After several minutes of these mental ruminations, I knew there was no way I was going back to sleep.  I tossed off the blankets, threw my feet over the side of the bed, and pulled open the drawer on my bedside table to find my eye drops.  Yes, that’s right.  I was mentally welcoming the paramedics into my house to tend to my dead or dying baby, yet felt as though I could take a moment to put in some eye drops before going to make sure she was still breathing.  The funny thing is, I was fully aware of the idiocy of the situation in the moment, but I couldn’t stop myself.  I *had* to check on that baby, even though some part of my brain clearly knew she was fine, or at least fine enough for me to moisten my tired eyes.  In my exhaustion, I almost walked head-on in to her door.  I turned the antique door knob carefully and slowly, stood in the doorway, and strained through the darkness for any sign of movement.  I saw nothing.  I walked softly over to the crib, and stood over F.  I was tempted to put my hand on her chest, to feel the rise and fall of her breathing, but I was scared of waking her up.  After a moment, I was fairly certain I saw her head move. That was enough for me.  I went back to bed.
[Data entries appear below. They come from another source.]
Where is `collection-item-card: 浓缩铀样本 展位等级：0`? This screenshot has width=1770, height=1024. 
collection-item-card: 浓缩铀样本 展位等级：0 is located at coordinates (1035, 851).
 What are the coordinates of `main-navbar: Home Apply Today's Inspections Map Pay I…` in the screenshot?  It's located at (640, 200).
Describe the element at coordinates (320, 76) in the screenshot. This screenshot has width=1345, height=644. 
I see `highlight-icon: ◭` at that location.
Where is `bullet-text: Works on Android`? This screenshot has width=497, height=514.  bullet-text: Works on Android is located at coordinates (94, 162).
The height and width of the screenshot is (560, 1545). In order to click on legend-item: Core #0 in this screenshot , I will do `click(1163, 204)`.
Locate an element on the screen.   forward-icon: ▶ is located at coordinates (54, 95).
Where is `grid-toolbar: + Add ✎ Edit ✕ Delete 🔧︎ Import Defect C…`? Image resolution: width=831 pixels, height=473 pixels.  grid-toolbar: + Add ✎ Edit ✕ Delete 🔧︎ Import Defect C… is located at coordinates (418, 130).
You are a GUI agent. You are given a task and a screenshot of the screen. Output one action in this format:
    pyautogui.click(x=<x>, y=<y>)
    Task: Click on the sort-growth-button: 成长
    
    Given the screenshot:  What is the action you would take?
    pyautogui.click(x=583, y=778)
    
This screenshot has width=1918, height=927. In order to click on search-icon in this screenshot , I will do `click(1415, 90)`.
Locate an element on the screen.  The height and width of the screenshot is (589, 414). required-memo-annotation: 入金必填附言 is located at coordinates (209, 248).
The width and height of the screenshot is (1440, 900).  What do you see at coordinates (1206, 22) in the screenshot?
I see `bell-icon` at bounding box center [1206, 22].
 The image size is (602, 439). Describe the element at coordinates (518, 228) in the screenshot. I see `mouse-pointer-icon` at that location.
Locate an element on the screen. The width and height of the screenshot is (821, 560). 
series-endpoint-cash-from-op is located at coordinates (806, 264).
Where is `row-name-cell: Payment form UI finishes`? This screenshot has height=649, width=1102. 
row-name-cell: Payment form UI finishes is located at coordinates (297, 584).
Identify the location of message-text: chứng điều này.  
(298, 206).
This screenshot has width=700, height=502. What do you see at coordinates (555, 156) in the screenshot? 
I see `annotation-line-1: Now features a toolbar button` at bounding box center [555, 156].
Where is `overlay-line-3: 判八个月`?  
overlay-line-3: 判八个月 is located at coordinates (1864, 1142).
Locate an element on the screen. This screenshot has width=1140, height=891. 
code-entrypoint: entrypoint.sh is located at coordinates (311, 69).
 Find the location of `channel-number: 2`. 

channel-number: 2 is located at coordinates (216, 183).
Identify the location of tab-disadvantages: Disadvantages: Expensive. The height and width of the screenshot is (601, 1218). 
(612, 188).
I finally got myself settled again, blankets straightened, pillows fluffed, when I started thinking about all the things I could be doing while I’m awake and the baby isn’t.  Laundry.  Oh, the laundry.  Not only is F’s hamper full, but the blanket on her carseat is covered in coffee stains (walk to Starbucks yesterday), and then there is the plastic bag.  The dreaded plastic bag of daycare.  When I get that plastic bag full of F’s clothes at the end of the day, I know there was an explosion.  And apparently this most recent explosion was… tremendous. Poop in such great quantities as to garner the attention of even our seasoned daycare providers, and to merit extended conversations about where could she possibly keep it all, and whether I really should be eating so many lentils for dinner?  (Apparently I should not.)   I really should get out of bed, gather up F’s laundry from around the house, and take it to the basement.  But then it occurred to me that F’s hamper is in her room, and I wasn’t going to risk going in there twice.  I rolled over to go to sleep.

As I rolled over, I felt something wet across my chest.  Fuck.  F’s crying had caused me to leak, and my pajama top was soaked through.  “Damn.  The crying made me leak,” I said.
“You’re such a cliche,” Josh grunted.  “Go feed her.”